_Problem to solve_: Rewrite all the material below, changing each "tab" to "page" and keeping everything else the same.

_Given data_:
= = = = = = =

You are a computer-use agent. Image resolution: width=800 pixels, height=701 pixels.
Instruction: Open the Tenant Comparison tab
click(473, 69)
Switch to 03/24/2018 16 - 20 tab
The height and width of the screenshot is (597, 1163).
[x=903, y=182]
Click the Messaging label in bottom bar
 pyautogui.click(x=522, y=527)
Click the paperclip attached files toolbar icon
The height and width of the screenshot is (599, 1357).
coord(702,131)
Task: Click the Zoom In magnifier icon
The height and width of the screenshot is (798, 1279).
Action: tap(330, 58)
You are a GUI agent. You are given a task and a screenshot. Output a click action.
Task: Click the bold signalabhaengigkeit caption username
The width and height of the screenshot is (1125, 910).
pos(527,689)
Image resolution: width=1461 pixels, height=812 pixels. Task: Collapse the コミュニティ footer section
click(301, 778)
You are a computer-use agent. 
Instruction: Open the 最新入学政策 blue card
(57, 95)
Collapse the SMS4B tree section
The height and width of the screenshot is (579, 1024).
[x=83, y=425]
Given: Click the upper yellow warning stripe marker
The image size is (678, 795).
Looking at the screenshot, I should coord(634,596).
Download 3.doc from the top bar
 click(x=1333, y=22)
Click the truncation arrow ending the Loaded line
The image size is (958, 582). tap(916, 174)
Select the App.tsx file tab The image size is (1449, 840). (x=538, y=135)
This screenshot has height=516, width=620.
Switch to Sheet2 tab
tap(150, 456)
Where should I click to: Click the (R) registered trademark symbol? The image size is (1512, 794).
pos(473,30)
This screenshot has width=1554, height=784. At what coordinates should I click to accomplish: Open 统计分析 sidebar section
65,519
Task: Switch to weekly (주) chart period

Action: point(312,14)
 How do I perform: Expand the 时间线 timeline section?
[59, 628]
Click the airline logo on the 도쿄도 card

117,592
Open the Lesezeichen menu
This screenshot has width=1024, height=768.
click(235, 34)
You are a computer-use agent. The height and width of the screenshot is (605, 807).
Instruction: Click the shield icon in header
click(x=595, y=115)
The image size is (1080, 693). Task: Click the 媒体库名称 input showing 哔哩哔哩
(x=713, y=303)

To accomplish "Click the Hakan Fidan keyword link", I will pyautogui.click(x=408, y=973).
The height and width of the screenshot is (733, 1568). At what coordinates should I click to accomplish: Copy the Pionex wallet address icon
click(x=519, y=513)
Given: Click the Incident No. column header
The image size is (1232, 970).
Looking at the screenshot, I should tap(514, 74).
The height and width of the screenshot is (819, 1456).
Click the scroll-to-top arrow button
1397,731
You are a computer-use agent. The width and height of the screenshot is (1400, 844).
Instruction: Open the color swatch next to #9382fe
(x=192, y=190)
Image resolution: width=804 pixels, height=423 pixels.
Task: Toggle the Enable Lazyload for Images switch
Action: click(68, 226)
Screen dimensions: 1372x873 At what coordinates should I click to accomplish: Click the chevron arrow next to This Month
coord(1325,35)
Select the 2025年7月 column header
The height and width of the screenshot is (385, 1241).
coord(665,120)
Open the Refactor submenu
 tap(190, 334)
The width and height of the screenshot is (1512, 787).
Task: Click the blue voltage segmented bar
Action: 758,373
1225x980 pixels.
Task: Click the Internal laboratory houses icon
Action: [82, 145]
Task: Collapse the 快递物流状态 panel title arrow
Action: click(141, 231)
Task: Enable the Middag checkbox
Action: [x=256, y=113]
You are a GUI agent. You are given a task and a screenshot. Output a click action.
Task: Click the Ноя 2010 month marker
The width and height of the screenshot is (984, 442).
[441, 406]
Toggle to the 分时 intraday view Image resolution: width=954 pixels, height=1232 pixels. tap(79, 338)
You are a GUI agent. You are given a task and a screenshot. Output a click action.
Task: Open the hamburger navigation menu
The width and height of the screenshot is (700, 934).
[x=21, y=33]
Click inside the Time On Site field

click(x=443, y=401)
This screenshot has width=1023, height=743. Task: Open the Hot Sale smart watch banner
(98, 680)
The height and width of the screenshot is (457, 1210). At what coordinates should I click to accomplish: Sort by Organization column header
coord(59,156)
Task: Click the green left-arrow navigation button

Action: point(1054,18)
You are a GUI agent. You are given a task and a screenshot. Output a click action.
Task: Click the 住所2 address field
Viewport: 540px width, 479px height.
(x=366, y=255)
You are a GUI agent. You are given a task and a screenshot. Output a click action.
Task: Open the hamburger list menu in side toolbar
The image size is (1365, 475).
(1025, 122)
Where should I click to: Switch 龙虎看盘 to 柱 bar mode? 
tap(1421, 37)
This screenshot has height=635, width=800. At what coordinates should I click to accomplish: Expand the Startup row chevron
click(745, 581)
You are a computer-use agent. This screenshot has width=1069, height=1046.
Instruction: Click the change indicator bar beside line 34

= = = = = = =

_Response_:
You are a computer-use agent. Image resolution: width=800 pixels, height=701 pixels.
Instruction: Open the Tenant Comparison page
click(473, 69)
Switch to 03/24/2018 16 - 20 page
The height and width of the screenshot is (597, 1163).
[x=903, y=182]
Click the Messaging label in bottom bar
 pyautogui.click(x=522, y=527)
Click the paperclip attached files toolbar icon
The height and width of the screenshot is (599, 1357).
coord(702,131)
Task: Click the Zoom In magnifier icon
The height and width of the screenshot is (798, 1279).
Action: tap(330, 58)
You are a GUI agent. You are given a task and a screenshot. Output a click action.
Task: Click the bold signalabhaengigkeit caption username
The width and height of the screenshot is (1125, 910).
pos(527,689)
Image resolution: width=1461 pixels, height=812 pixels. Task: Collapse the コミュニティ footer section
click(301, 778)
You are a computer-use agent. 
Instruction: Open the 最新入学政策 blue card
(57, 95)
Collapse the SMS4B tree section
The height and width of the screenshot is (579, 1024).
[x=83, y=425]
Given: Click the upper yellow warning stripe marker
The image size is (678, 795).
Looking at the screenshot, I should coord(634,596).
Download 3.doc from the top bar
 click(x=1333, y=22)
Click the truncation arrow ending the Loaded line
The image size is (958, 582). tap(916, 174)
Select the App.tsx file page The image size is (1449, 840). (x=538, y=135)
This screenshot has height=516, width=620.
Switch to Sheet2 page
tap(150, 456)
Where should I click to: Click the (R) registered trademark symbol? The image size is (1512, 794).
pos(473,30)
This screenshot has width=1554, height=784. At what coordinates should I click to accomplish: Open 统计分析 sidebar section
65,519
Task: Switch to weekly (주) chart period

Action: point(312,14)
 How do I perform: Expand the 时间线 timeline section?
[59, 628]
Click the airline logo on the 도쿄도 card

117,592
Open the Lesezeichen menu
This screenshot has width=1024, height=768.
click(235, 34)
You are a computer-use agent. The height and width of the screenshot is (605, 807).
Instruction: Click the shield icon in header
click(x=595, y=115)
The image size is (1080, 693). Task: Click the 媒体库名称 input showing 哔哩哔哩
(x=713, y=303)

To accomplish "Click the Hakan Fidan keyword link", I will pyautogui.click(x=408, y=973).
The height and width of the screenshot is (733, 1568). At what coordinates should I click to accomplish: Copy the Pionex wallet address icon
click(x=519, y=513)
Given: Click the Incident No. column header
The image size is (1232, 970).
Looking at the screenshot, I should tap(514, 74).
The height and width of the screenshot is (819, 1456).
Click the scroll-to-top arrow button
1397,731
You are a computer-use agent. The width and height of the screenshot is (1400, 844).
Instruction: Open the color swatch next to #9382fe
(x=192, y=190)
Image resolution: width=804 pixels, height=423 pixels.
Task: Toggle the Enable Lazyload for Images switch
Action: click(68, 226)
Screen dimensions: 1372x873 At what coordinates should I click to accomplish: Click the chevron arrow next to This Month
coord(1325,35)
Select the 2025年7月 column header
The height and width of the screenshot is (385, 1241).
coord(665,120)
Open the Refactor submenu
 tap(190, 334)
The width and height of the screenshot is (1512, 787).
Task: Click the blue voltage segmented bar
Action: 758,373
1225x980 pixels.
Task: Click the Internal laboratory houses icon
Action: [82, 145]
Task: Collapse the 快递物流状态 panel title arrow
Action: click(141, 231)
Task: Enable the Middag checkbox
Action: [x=256, y=113]
You are a GUI agent. You are given a task and a screenshot. Output a click action.
Task: Click the Ноя 2010 month marker
The width and height of the screenshot is (984, 442).
[441, 406]
Toggle to the 分时 intraday view Image resolution: width=954 pixels, height=1232 pixels. tap(79, 338)
You are a GUI agent. You are given a task and a screenshot. Output a click action.
Task: Open the hamburger navigation menu
The width and height of the screenshot is (700, 934).
[x=21, y=33]
Click inside the Time On Site field

click(x=443, y=401)
This screenshot has width=1023, height=743. Task: Open the Hot Sale smart watch banner
(98, 680)
The height and width of the screenshot is (457, 1210). At what coordinates should I click to accomplish: Sort by Organization column header
coord(59,156)
Task: Click the green left-arrow navigation button

Action: point(1054,18)
You are a GUI agent. You are given a task and a screenshot. Output a click action.
Task: Click the 住所2 address field
Viewport: 540px width, 479px height.
(x=366, y=255)
You are a GUI agent. You are given a task and a screenshot. Output a click action.
Task: Open the hamburger list menu in side toolbar
The image size is (1365, 475).
(1025, 122)
Where should I click to: Switch 龙虎看盘 to 柱 bar mode? 
tap(1421, 37)
This screenshot has height=635, width=800. At what coordinates should I click to accomplish: Expand the Startup row chevron
click(745, 581)
You are a computer-use agent. This screenshot has width=1069, height=1046.
Instruction: Click the change indicator bar beside line 34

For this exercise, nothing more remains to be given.